What Is New in Elasticsearch 8.11
Elasticsearch 8.11 delivers significant enhancements across search, analytics, and data management. This version focuses on improving developer experience, query performance, and the overall resilience of the cluster.
| Category | Key Updates |
|---|---|
| New Features | Semantic Text, ELSER Model Deployment, _terms_enum API, Synthetic Source GA |
| Search & Query | Faster terms aggregations, Concurrent Lucene segments, Improved cross-cluster search |
| Analytics & Aggregations | Faster top-k queries, Optimized composite agg execution |
| Data Management | Searchable Snapshot Caching, Data stream lifecycle, Downsampling API |
| Resilience & Operations | Shard-level allocation awareness, Disk threshold defaults |
How does semantic search work in 8.11?
The semantic text feature introduces a new text type designed for storing and retrieving dense vectors, enabling true semantic search capabilities. This allows you to find documents based on conceptual meaning rather than just keyword matching.
You can now deploy and use the ELSER v2 model directly within your cluster for generating these vectors. In practice, this means you can build a semantic search system entirely within the Elastic ecosystem without relying on external services for vectorization.
What query performance improvements were made?
This release tackles performance from multiple angles. The new _terms_enum API provides a highly efficient way to discover terms in a field, which is a common requirement for building autocomplete-like features.
For aggregations, the terms agg is now significantly faster, especially on time-series datasets.
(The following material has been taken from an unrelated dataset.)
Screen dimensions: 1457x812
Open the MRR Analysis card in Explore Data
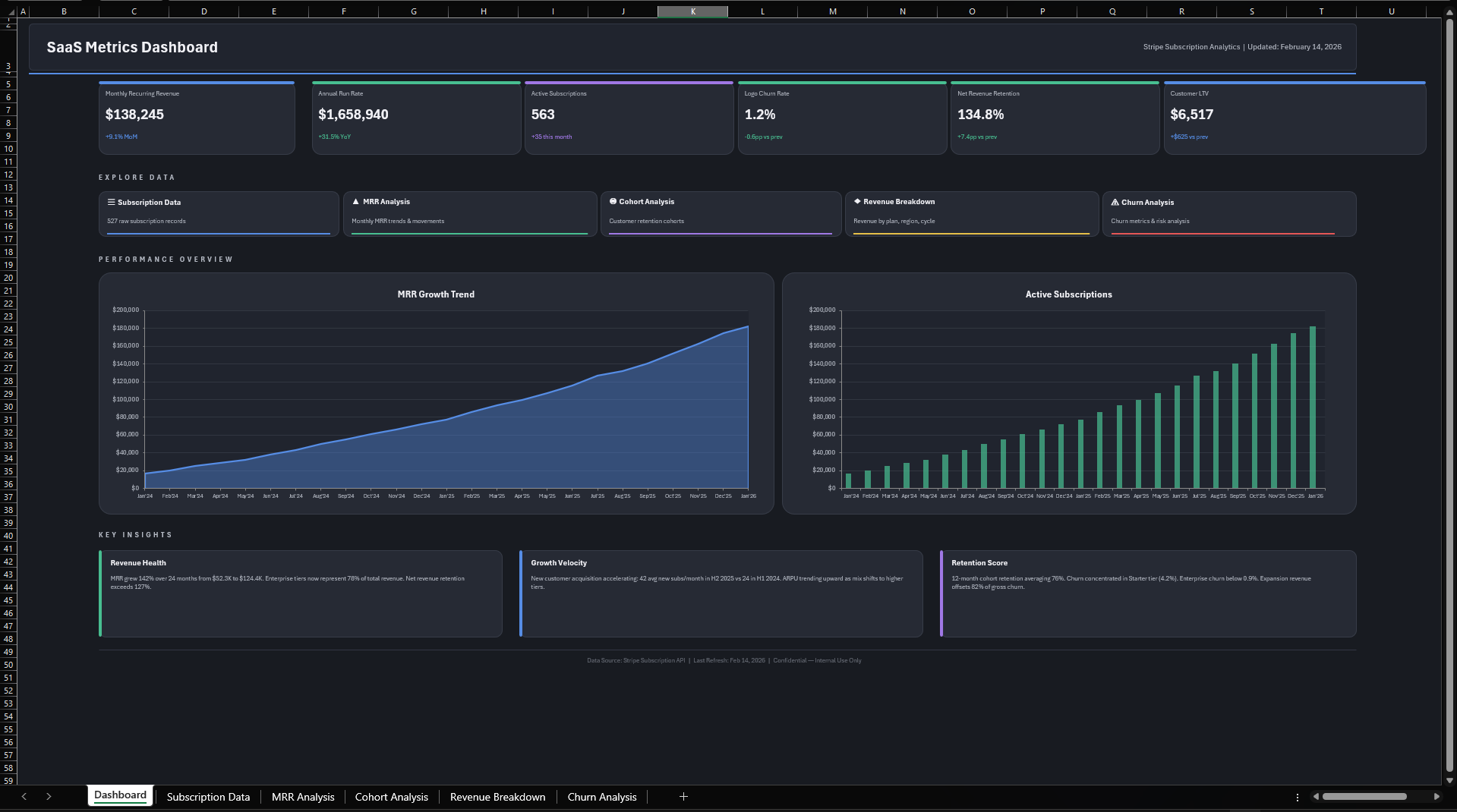[469, 213]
Top-k queries and composite aggregations also see major execution path optimizations, making analytical queries return results much quicker.
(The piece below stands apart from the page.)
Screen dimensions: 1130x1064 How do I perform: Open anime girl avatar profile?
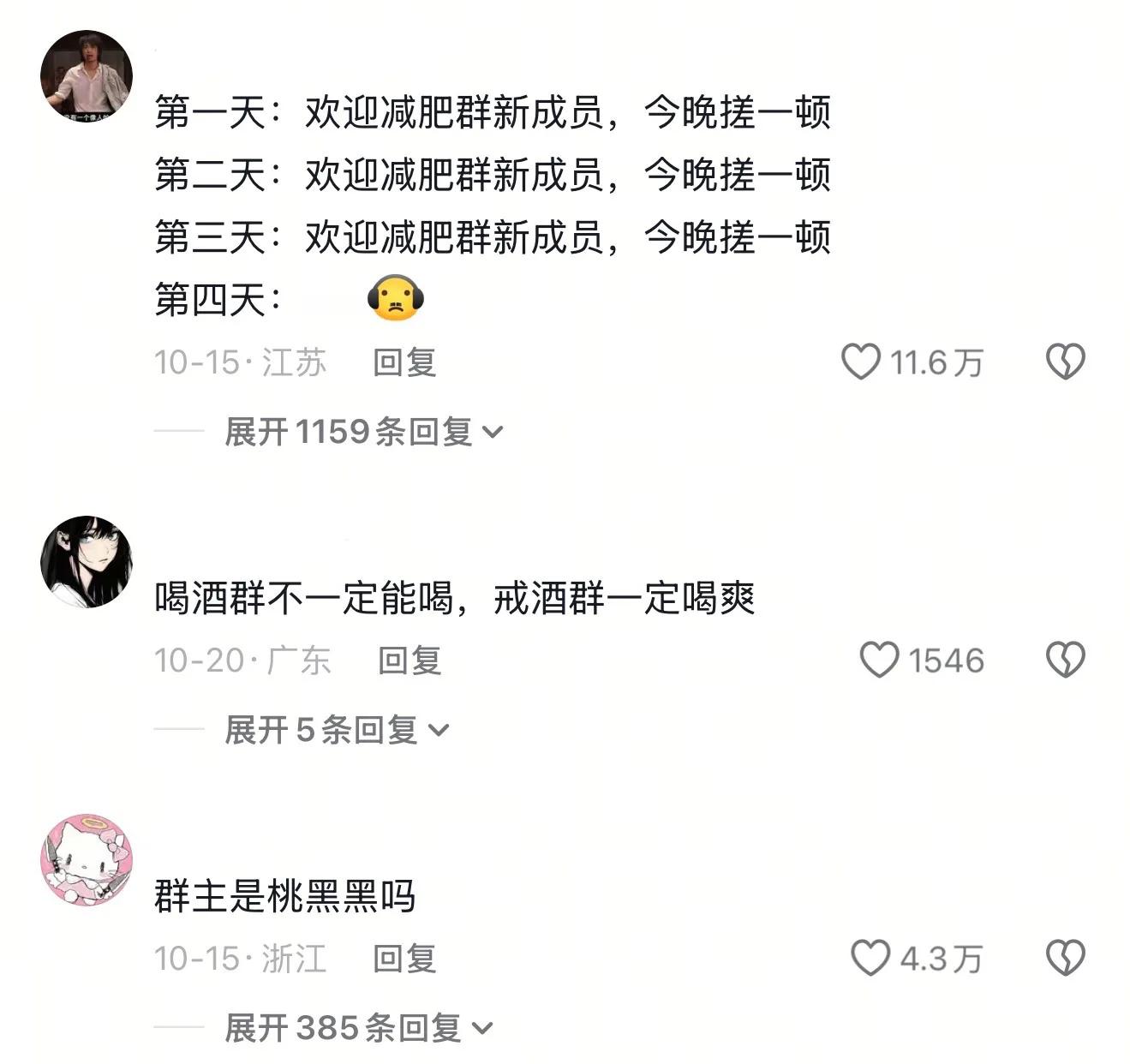[x=87, y=562]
Example: Using the _terms_enum API
GET /my-index/_terms_enum
{
"field": "user.id",
"string_prefix": "al"
}
Are there new ways to manage data lifecycle?
Yes, the data stream lifecycle (DSL) feature moves to general availability, providing a built-in and simplified alternative to Index Lifecycle Management (ILM) for managing data streams. It automates rollovers and retention based on your configured rules.
Searchable snapshots get a big boost with the introduction of a cache on the local node. This matters because it dramatically reduces the latency of queries on frozen-tier data, making archived data feel nearly as fast as hot data for many use cases.
How is cluster resilience improved?
Shard-level allocation awareness allows you to define custom attributes to control shard placement with much finer granularity than node-level awareness. This is crucial for ensuring high availability across failure zones like racks or availability zones.
The default low-disk watermark has been raised from 85% to 90%. This change helps prevent nodes from prematurely stopping shard allocation, which in turn improves the cluster's stability during normal disk usage fluctuations.
FAQ
Is the ELSER model free to use in 8.11?
No, the ELSER model is a paid feature. You need to have the appropriate Machine Learning subscription to deploy and use it for semantic text generation within your cluster.
Should I use data stream lifecycle (DSL) instead of ILM now?
For new data streams, DSL is the recommended approach as it's simpler and more integrated. For existing indices managed by ILM, you can continue using it; there's no requirement to migrate immediately.
What's the main benefit of the synthetic _source?
It eliminates the storage overhead of the _source field by reconstructing it on the fly from doc values at query time. This is now generally available and can lead to significant storage savings, especially for time-series data.
How does the new terms enum API differ from the _search API?
The _terms_enum API is purpose-built for term discovery and prefix matching. It's far more efficient for this specific task than using a _search request with a terms aggregation, which is a much heavier operation.
Does the shard-level awareness setting affect existing indices?
No, the shard-level allocation awareness settings only apply to new indices you create after configuring the feature. Existing indices continue to use the allocation rules they were created with.